_WHAT IS BEING ASKED_
Line by line, return the material below exactly as it reads.

*** Opening DATA FOR PROCESSING ***

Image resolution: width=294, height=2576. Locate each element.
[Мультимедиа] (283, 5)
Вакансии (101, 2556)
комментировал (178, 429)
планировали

*** Closing DATA FOR PROCESSING ***

_SOLUTION TO THIS PROBLEM_
Image resolution: width=294, height=2576. Locate each element.
[Мультимедиа] (283, 5)
Вакансии (101, 2556)
комментировал (178, 429)
планировали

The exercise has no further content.